--- Start SUPPLIED INFORMATION ---

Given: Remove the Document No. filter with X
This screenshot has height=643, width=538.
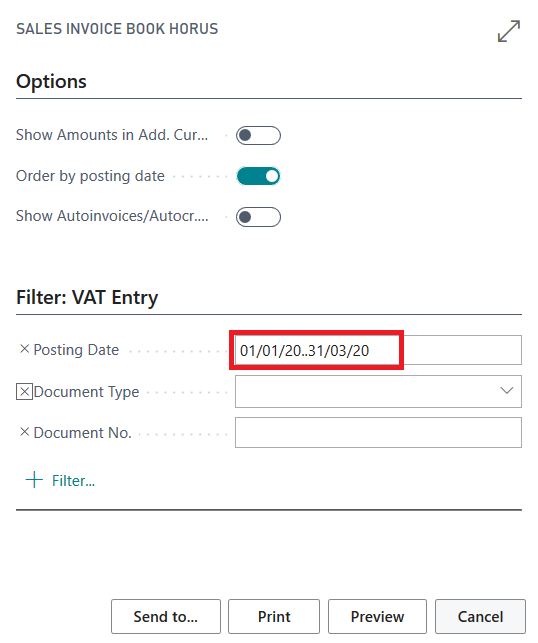Looking at the screenshot, I should (25, 432).
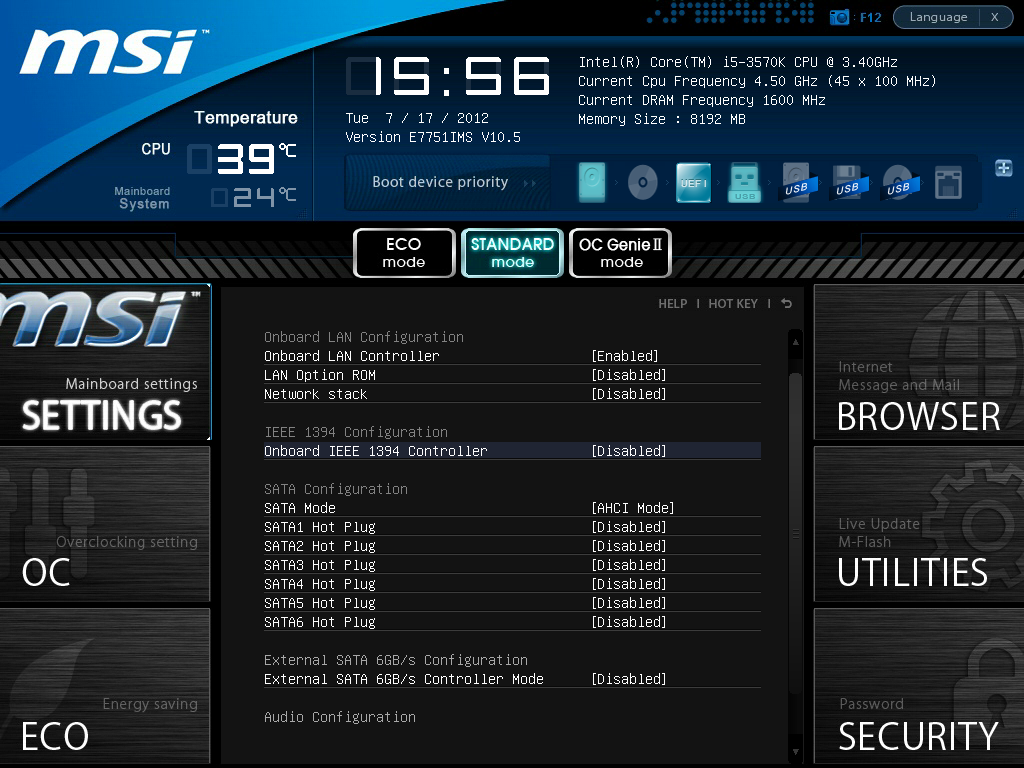Open External SATA 6GB/s Controller Mode options
This screenshot has height=768, width=1024.
click(628, 679)
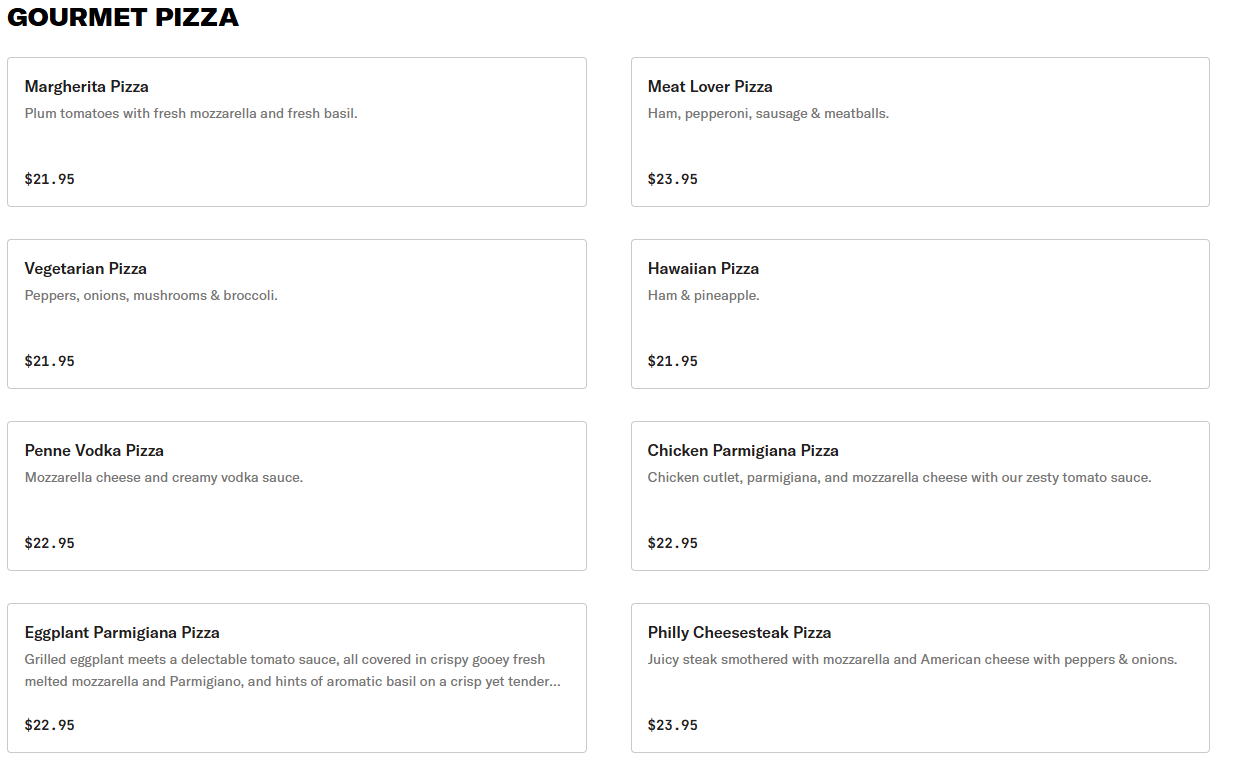Click the Vegetarian Pizza title
The image size is (1242, 768).
click(86, 269)
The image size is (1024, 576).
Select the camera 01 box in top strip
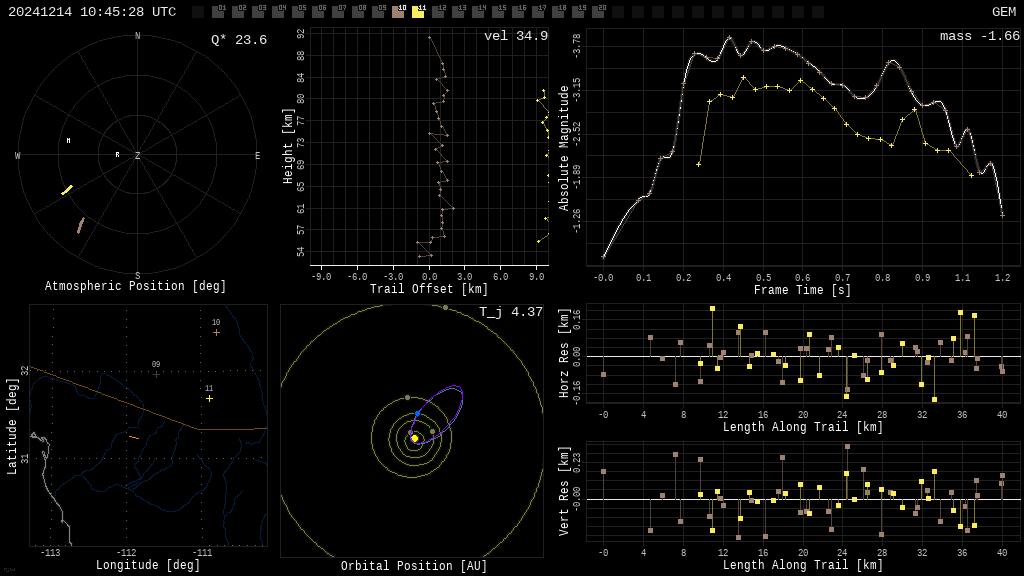click(218, 12)

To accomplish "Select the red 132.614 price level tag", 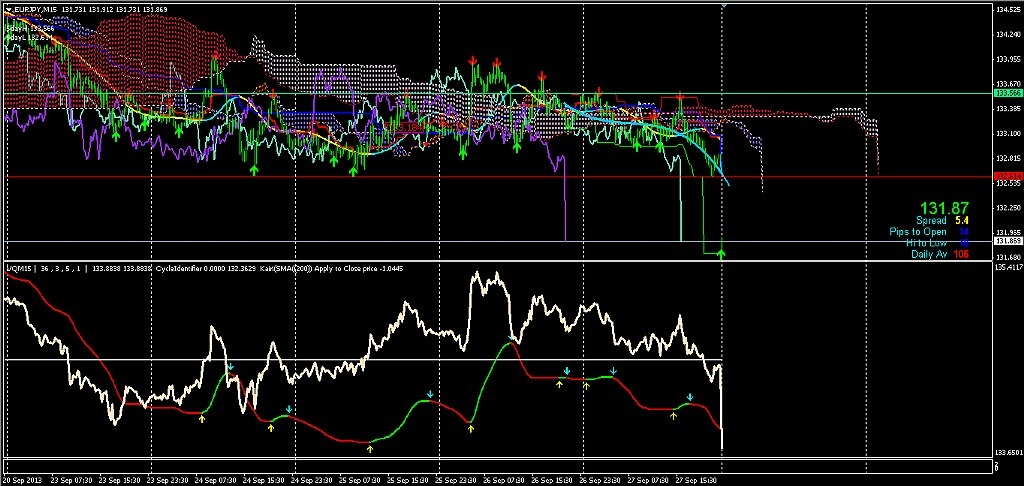I will point(1006,177).
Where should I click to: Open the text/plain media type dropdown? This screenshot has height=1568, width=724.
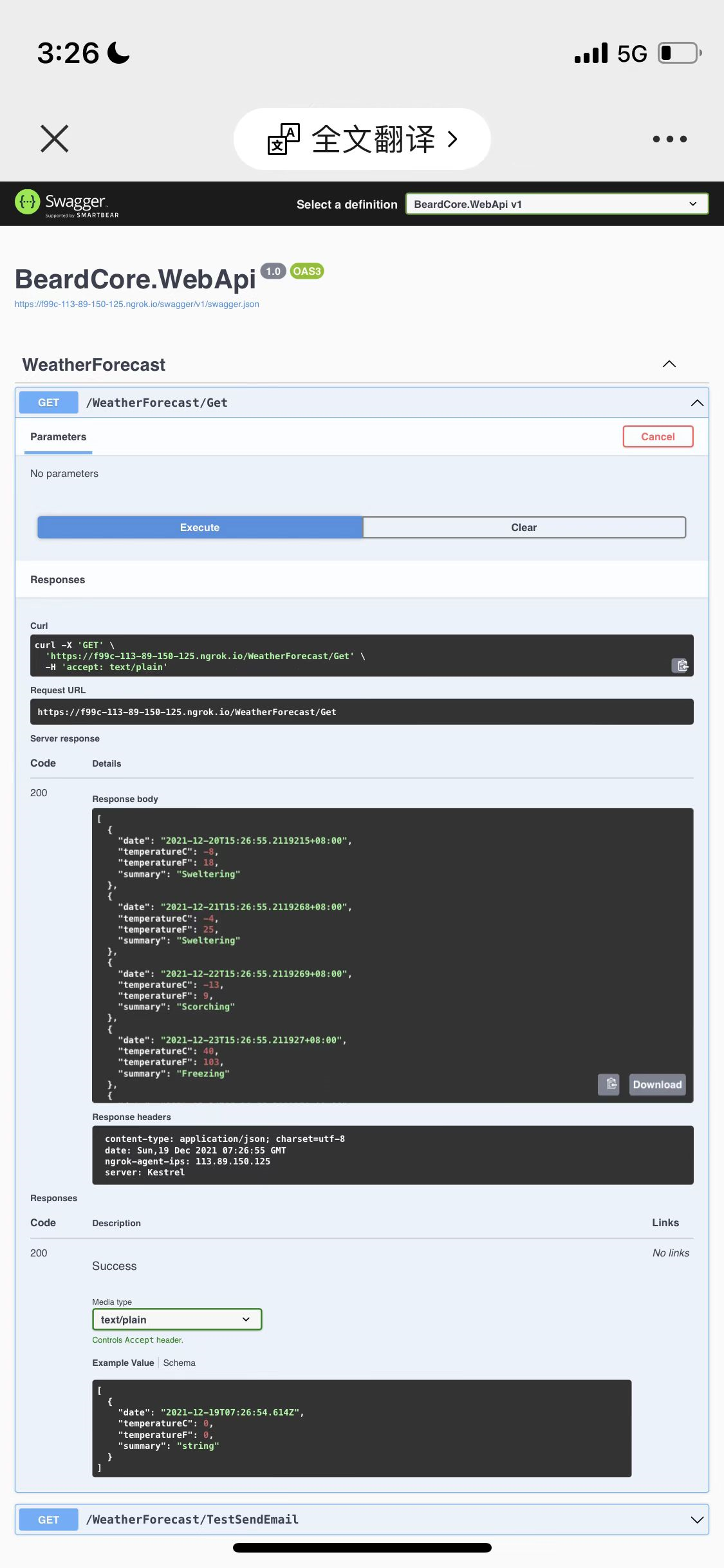click(177, 1320)
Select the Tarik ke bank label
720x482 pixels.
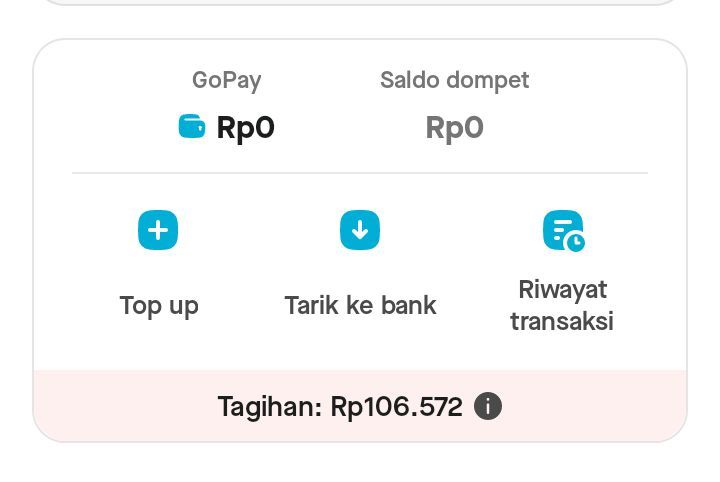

--- End SUPPLIED INFORMATION ---

Pick out every line of the material that contains the word "This", and copy each one in full. Case counts.

This screenshot has height=643, width=538.
This screenshot has height=768, width=1024.
Where should I click to: Open the text/plain media type dropdown? This screenshot has height=1568, width=724.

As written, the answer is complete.